INTERVIEW: Meet the President of the Port Chester/Rye NAACP

In the wake of the Black Lives Matter march in Rye, the LGBTQ+ event on the village green and other activity detailing experiences of bias in our community and in our schools, MyRye.com will be running interviews with those who have been impacted by bias in Rye and others who are working on ways to address these inequities.

Our third interview is with Tom Kissner, president of the Port Chester/Rye NAACP. If you missed them, our first interview with Brigitte Fleitas, a Rye High School 2018 graduate and our second interview was with Mika Mizobuchi, a 2020 Rye High School graduate.

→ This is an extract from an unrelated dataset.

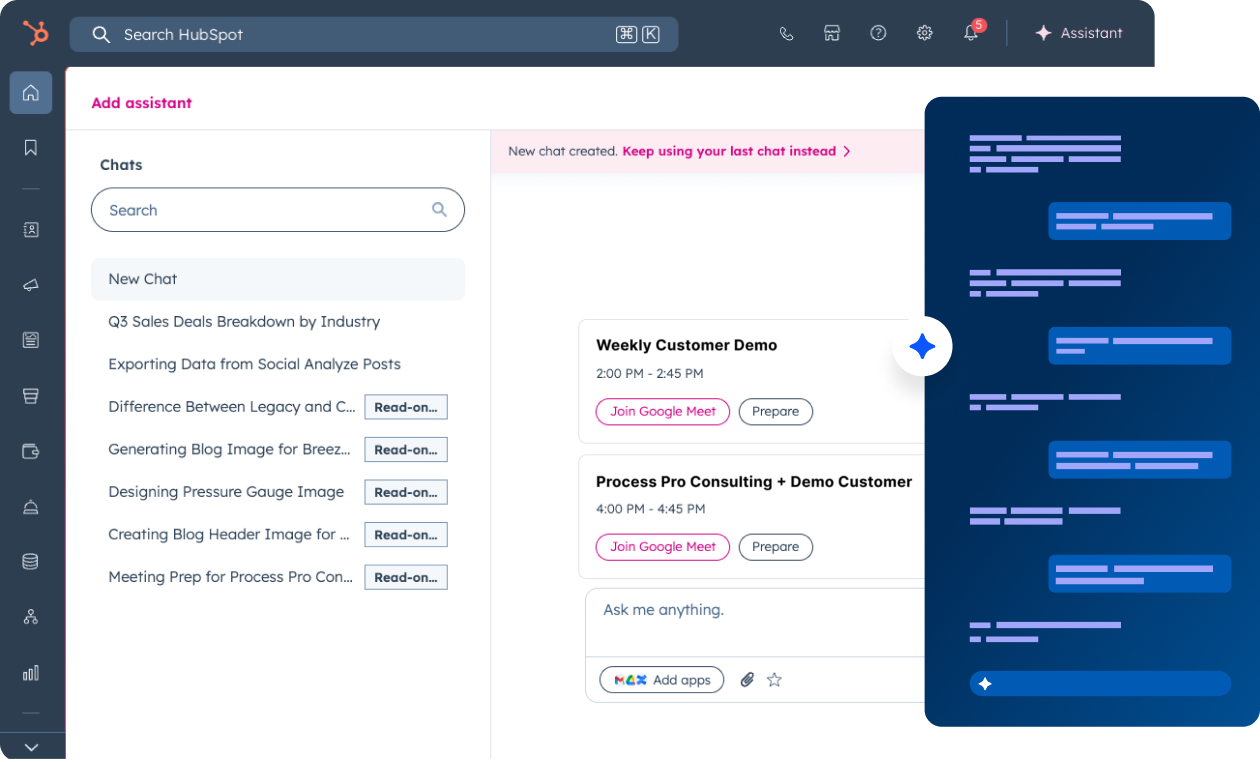Click chevron after Keep using last chat
The image size is (1260, 762).
(847, 152)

Tom Kissner, president Port Chester Rye NAACP

Your name: Tom Kissner, president of the Port Chester/Rye NAACP

MyRye.com: What is the mission of the Port Chester/Rye NAACP today?

Kissner: “The mission of the NAACP is to ensure the political, educational, social and economic equality of rights of all persons and to eliminate racial hatred and racial discrimination.” — Mission Statement from page 1 of the Constitution of the National Association for the Advancement of Colored People.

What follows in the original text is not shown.